# Set exercise 1
Answer these from the categorization text:
(a) How many foods did the participants in Ross and Murphy (1999) generate category names for?
(b) What did the authors call categories such as breakfast foods or snacks?
(c) Who were the subjects in Murphy's (2001) study?
# Set exercise 2
Retype the part of the categorization text from "The differences found" up to and including "or junk foods.".

**** Source text

The differences found among the tree experts has been attributed not only to a different level of knowledge, but also to different criteria of classification. The research literature has been mainly focused on the study of single hierarchies, but in the real word there are many cases in which we have alternative organizations, the so called cross-classifications. In their work, Ross and Murphy (1999) asked their participants to generate some category names for each of 45 foods. Subjects were allowed 30 seconds for each food term and were asked to write down as many categories as they could think of. While 50% of the responses referred to the expected taxonomic categories, 42% of the generated categories referred to the situation in which the food was eaten, such as breakfast foods or snacks, or to the healthiness of the foods, such as healthy or junk foods.

The authors called them script categories, because they usually indicate a time or situation in which the food is eaten.

These results suggest that people may have alternative organizations or cross-classifications. They demonstrate the existence of categories based on interactions with the objects rather than on their taxonomy. Such an organization may be especially helpful in generating plans and in decision making.

Murphy (2001) studied a similar issue: the distinction between taxonomic and thematic classification. Thematic classifications are defined as those relationships in which things are grouped together because they occur within the same setting or event, or because one of them fulfills a function of the other one. Murphy arranged a set of nine stimuli that could be grouped both using a taxonomic and a thematic criterion, and found that his subjects (undergraduate students) used the thematic criterion more often than the taxonomic.

Goal-derived Categories

It is usually assumed that taxonomies are stable in people’s minds. In contrast, the concept of goal-derived categories offers a perspective in which the individual actively constructs cognitive representations to achieve salient goals (Barsalou, 1983; Ratneshwar et al., 2001). The results of the work of Ratneshwar et al. (2001), for example, suggest that personal and situational goals can exert a systematic impact on category representations. People with different goals would classify the same domain in different ways.

********
**** Supplied information

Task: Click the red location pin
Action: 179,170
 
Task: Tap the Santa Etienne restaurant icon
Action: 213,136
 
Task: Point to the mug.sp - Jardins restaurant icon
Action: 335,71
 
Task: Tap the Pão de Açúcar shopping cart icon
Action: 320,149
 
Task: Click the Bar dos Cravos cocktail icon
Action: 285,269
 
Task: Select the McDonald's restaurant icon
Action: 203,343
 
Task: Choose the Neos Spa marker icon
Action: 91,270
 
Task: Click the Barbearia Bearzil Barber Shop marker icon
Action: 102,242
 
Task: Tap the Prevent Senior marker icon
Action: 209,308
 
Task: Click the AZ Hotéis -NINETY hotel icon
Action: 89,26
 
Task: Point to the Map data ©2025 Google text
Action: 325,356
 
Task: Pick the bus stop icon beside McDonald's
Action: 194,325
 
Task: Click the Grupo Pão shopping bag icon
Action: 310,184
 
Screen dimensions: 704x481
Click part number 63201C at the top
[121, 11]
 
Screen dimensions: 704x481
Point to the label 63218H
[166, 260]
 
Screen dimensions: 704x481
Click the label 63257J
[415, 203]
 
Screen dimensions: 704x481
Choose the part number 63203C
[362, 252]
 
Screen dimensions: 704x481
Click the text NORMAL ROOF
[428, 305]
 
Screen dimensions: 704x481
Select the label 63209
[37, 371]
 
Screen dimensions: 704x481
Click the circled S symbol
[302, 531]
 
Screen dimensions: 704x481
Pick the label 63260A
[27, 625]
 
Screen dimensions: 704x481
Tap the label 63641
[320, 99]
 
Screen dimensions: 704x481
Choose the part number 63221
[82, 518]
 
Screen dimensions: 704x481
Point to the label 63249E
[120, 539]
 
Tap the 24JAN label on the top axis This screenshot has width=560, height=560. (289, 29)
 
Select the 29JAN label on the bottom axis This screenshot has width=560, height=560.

********

# Task answer 1
(a) 45
(b) Script categories
(c) Undergraduate students

# Task answer 2
The differences found among the tree experts has been attributed not only to a different level of knowledge, but also to different criteria of classification. The research literature has been mainly focused on the study of single hierarchies, but in the real word there are many cases in which we have alternative organizations, the so called cross-classifications. In their work, Ross and Murphy (1999) asked their participants to generate some category names for each of 45 foods. Subjects were allowed 30 seconds for each food term and were asked to write down as many categories as they could think of. While 50% of the responses referred to the expected taxonomic categories, 42% of the generated categories referred to the situation in which the food was eaten, such as breakfast foods or snacks, or to the healthiness of the foods, such as healthy or junk foods.